= Input =
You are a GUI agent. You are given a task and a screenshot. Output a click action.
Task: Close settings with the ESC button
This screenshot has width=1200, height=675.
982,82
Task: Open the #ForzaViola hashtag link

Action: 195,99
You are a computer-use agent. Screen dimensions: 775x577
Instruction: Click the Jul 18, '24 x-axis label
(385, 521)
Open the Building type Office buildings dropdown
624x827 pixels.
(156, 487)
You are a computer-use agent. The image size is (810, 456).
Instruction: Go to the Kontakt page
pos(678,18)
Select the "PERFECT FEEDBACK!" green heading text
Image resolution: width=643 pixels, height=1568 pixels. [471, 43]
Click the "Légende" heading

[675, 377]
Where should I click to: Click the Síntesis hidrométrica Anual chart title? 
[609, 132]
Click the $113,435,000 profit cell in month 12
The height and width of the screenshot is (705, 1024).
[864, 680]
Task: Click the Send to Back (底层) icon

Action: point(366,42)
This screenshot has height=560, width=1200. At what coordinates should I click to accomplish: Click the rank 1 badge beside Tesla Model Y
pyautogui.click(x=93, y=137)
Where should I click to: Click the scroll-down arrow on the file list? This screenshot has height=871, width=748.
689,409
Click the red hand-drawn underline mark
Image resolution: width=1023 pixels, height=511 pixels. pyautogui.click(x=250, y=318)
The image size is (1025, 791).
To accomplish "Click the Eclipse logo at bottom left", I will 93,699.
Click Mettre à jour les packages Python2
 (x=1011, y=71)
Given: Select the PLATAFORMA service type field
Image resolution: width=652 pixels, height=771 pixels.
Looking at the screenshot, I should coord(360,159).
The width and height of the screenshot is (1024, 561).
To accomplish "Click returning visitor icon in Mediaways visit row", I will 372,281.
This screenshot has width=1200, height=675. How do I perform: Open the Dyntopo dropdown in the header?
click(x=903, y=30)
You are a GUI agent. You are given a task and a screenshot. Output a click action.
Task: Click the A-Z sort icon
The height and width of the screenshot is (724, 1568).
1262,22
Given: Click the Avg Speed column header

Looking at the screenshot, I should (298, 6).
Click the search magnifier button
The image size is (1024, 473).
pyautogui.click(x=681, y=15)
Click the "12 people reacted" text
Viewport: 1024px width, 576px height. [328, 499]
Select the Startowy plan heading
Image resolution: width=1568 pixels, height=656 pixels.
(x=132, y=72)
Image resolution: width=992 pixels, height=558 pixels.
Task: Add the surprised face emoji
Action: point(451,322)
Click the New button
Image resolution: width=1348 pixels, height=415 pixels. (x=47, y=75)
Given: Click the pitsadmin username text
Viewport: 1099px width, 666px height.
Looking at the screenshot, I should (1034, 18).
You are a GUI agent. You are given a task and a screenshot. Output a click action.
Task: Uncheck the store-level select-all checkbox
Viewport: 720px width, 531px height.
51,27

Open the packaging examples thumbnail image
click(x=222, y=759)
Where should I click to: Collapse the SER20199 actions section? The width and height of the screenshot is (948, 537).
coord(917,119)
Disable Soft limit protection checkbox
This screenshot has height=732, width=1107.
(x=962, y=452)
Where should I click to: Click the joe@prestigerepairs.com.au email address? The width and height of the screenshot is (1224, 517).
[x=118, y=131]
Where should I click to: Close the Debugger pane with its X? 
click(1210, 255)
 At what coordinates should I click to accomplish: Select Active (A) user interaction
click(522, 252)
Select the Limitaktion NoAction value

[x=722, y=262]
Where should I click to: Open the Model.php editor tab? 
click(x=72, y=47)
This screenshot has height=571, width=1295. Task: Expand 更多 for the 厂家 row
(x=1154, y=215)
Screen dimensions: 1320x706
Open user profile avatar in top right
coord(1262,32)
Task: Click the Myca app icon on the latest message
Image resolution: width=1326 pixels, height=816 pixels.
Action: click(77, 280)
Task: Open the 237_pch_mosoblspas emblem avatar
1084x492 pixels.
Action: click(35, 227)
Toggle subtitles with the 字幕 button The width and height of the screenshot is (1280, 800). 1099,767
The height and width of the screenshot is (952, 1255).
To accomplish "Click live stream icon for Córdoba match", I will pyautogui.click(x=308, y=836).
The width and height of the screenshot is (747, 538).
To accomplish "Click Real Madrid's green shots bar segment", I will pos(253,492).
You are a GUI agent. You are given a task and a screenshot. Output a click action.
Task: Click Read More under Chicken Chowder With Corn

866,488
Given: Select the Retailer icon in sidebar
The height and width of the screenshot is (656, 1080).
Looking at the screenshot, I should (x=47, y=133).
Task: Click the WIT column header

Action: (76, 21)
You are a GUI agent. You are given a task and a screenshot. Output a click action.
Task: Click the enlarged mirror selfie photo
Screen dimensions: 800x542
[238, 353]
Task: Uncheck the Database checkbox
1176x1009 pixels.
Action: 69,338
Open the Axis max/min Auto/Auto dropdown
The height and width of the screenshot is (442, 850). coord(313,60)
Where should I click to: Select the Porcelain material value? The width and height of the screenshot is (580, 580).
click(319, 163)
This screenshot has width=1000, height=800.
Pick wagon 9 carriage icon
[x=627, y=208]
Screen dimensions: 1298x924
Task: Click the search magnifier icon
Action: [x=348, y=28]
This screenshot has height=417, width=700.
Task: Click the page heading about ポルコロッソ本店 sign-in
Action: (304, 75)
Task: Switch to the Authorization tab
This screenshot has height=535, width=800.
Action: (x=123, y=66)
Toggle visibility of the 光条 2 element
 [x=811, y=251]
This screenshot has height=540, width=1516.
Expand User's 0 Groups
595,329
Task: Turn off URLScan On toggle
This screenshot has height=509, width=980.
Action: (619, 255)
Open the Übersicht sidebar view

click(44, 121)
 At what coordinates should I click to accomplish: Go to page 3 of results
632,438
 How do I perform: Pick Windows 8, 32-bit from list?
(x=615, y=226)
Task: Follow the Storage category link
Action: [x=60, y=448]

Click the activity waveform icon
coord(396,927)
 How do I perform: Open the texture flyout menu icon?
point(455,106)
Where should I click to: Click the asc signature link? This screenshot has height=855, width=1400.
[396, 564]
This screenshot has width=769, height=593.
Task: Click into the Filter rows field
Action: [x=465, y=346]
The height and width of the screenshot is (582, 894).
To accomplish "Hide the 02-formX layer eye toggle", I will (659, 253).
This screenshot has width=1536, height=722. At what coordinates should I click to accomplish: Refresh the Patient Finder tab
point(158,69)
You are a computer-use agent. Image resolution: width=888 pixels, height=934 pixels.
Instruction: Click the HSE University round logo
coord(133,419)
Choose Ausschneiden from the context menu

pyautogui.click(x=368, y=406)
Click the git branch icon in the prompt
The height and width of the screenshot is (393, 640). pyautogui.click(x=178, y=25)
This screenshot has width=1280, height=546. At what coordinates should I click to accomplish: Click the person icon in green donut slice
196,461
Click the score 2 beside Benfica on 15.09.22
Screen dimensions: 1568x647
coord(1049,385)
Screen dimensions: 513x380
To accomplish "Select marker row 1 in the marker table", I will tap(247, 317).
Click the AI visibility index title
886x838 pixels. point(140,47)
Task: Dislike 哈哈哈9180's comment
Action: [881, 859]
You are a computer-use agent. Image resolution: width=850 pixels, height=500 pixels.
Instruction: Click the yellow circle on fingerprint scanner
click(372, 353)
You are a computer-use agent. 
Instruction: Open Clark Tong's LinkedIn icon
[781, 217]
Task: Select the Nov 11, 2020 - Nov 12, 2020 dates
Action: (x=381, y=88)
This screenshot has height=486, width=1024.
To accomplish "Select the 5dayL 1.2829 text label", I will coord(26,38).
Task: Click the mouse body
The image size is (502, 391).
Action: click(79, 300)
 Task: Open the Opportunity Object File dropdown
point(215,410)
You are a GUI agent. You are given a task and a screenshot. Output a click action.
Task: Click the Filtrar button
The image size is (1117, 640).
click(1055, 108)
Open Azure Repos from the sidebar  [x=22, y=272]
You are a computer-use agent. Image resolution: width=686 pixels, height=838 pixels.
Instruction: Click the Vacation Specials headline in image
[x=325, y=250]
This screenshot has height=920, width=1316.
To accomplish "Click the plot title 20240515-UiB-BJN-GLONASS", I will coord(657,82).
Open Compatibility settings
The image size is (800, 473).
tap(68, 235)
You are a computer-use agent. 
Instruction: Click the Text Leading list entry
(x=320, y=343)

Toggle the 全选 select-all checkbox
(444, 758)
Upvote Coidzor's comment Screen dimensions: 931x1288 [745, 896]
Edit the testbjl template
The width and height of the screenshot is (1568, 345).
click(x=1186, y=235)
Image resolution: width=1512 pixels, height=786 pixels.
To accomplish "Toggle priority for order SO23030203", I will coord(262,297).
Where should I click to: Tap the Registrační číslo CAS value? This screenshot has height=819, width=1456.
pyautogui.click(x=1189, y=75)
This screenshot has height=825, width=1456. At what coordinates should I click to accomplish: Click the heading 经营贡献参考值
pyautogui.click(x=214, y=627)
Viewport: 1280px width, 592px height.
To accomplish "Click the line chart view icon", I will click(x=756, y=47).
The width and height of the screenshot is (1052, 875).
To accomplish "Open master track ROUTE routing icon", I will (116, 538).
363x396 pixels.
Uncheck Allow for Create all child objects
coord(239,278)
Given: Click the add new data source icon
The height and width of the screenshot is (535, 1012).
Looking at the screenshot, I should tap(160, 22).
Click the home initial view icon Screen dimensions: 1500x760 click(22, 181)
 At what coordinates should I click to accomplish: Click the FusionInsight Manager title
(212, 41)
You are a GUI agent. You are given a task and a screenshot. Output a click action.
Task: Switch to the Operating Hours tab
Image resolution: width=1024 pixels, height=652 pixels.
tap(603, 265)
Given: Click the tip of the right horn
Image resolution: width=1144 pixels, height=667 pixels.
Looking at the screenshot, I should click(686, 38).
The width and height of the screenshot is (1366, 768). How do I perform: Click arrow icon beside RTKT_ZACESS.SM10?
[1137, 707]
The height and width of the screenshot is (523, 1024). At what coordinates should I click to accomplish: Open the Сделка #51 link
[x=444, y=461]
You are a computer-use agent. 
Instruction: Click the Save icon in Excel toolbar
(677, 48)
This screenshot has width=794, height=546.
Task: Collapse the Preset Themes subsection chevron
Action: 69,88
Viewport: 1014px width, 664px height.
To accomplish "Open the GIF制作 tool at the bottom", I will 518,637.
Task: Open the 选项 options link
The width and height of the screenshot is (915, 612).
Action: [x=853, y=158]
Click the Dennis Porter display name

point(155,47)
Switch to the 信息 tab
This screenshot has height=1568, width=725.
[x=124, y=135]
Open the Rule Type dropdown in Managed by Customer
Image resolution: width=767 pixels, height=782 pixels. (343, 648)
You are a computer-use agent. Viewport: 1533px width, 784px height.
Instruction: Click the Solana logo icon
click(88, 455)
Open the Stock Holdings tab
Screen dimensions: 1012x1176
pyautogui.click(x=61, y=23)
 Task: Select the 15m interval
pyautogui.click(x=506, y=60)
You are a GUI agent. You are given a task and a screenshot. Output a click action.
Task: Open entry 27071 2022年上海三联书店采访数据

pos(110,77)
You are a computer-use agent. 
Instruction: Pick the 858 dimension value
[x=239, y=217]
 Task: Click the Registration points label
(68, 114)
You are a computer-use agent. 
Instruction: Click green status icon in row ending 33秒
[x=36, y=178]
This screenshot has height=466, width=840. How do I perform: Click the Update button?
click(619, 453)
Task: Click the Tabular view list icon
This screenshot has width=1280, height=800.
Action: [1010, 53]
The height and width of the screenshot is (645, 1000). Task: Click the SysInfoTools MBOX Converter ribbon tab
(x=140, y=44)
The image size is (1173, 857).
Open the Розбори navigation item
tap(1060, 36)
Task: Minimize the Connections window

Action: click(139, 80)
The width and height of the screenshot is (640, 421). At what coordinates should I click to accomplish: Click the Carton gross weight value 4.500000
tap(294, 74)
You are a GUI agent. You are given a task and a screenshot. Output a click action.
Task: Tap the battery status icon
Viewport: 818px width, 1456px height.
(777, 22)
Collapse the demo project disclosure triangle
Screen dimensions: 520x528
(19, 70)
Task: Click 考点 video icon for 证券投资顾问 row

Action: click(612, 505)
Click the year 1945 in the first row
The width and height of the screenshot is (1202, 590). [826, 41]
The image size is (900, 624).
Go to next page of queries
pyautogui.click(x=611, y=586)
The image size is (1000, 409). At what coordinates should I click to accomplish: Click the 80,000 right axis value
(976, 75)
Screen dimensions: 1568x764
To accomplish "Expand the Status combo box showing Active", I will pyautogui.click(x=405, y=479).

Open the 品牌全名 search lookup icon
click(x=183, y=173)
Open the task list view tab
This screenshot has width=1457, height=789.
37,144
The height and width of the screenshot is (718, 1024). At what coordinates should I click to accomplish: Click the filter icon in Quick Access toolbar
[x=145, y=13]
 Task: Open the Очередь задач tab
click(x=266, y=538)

= What to work on =
Output, from the data above, the lines from the line with "Screen dimensions: 1568x647" to the line with "Task: Click the Filtrar button" exactly as they stand, both ends included and nothing else.

= Written answer =
Screen dimensions: 1568x647
coord(1049,385)
Screen dimensions: 513x380
To accomplish "Select marker row 1 in the marker table", I will tap(247, 317).
Click the AI visibility index title
886x838 pixels. point(140,47)
Task: Dislike 哈哈哈9180's comment
Action: [881, 859]
You are a computer-use agent. Image resolution: width=850 pixels, height=500 pixels.
Instruction: Click the yellow circle on fingerprint scanner
click(372, 353)
You are a computer-use agent. 
Instruction: Open Clark Tong's LinkedIn icon
[781, 217]
Task: Select the Nov 11, 2020 - Nov 12, 2020 dates
Action: (x=381, y=88)
This screenshot has height=486, width=1024.
To accomplish "Select the 5dayL 1.2829 text label", I will coord(26,38).
Task: Click the mouse body
The image size is (502, 391).
Action: click(79, 300)
 Task: Open the Opportunity Object File dropdown
point(215,410)
You are a GUI agent. You are given a task and a screenshot. Output a click action.
Task: Click the Filtrar button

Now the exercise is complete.